Overview
This year, we designed five new parts and used twenty-four basic parts in our project. In order to construct the new parts, different approaches including direct order from IDT and Genscript, enzyme digest, ligation, and Gibson assembled were applied. From IDT and Genscript, we obtained Gas6 sequences codon-optimized for Pichia pastoris, EGF, sok, and hok coding sequences codon-optimized for Bacillus subtilis. During our collaboration with our partnership team, ShanghaiTech_China, we obtained the dual regulation system in pET28a-TRP plasmid.
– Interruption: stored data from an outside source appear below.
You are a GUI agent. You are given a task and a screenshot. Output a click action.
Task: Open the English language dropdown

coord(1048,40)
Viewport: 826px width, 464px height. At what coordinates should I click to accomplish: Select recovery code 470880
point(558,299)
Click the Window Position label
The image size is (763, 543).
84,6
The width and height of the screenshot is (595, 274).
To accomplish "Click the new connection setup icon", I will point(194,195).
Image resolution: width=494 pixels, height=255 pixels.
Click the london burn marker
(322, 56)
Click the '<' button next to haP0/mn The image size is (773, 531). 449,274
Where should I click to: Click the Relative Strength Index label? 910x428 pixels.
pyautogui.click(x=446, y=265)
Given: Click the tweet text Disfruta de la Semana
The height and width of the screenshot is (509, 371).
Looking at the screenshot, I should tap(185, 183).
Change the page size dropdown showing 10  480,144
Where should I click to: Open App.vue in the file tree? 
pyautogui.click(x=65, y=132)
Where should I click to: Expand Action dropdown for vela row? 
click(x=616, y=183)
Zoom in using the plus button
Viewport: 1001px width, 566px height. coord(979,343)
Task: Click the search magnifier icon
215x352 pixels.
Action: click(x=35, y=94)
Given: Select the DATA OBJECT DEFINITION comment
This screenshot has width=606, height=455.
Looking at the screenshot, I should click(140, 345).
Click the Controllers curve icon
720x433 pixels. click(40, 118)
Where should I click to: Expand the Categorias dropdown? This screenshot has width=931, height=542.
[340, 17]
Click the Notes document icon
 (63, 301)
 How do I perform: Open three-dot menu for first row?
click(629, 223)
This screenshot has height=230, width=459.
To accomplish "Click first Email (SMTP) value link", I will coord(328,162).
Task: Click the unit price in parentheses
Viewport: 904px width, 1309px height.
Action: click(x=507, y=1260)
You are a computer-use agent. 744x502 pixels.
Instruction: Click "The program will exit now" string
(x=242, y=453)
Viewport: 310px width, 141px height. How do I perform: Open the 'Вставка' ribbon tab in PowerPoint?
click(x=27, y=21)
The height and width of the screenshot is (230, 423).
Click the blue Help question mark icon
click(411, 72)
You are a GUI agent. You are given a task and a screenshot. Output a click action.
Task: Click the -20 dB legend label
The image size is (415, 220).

Other parts were obtained by enzyme digest and ligation, PCR amplification, as well as Gibson Assembly from Escherichia coli BL21 (DE3) and Bacillus subtilis WB600.
New Parts
Name | Type | Description | Lector | length |
---|---|---|---|---|
BBa_K3842000 | Coding | Coding sequence for growth aresst-specific protein | Xiaoyi Feng | 2069 |
BBa_K3842007 | Coding | Epidermal growth factor | Xiaoyi Feng | 3498 |
BBa_K3842016 | Coding | Coding sequence for suppression of killing RNA antitoxin | Xiaoyi Feng | 66 |
BBa_K3842017 | Coding | Coding sequence for host killing toxin | Xiaoyi Feng | 247 |
BBa_K3842021 | Coding | TRP coding sequence | Xiaoyi Feng | 327 |
Gas6 Coding Sequence
Gas6 refers to the growth arrest-specific protein 6. The amino acid sequence of Gas6 we used for our project came from Homo sapiens. However, due to the codon bias, DNA sequence of Gas6 protein needed to be optimized for efficient expression in Pichia pastoris. As shown in Fig. 1 below, codon quality was improved significantly after codon optimization. Also, signal peptide for Pichia pastoris was added to the beginning of the coding sequence for direct secretion of gas6 from cytoplasm. 6xHis tag was added to the end of the coding sequence for easier purification of Gas6 protein from the yeast solution.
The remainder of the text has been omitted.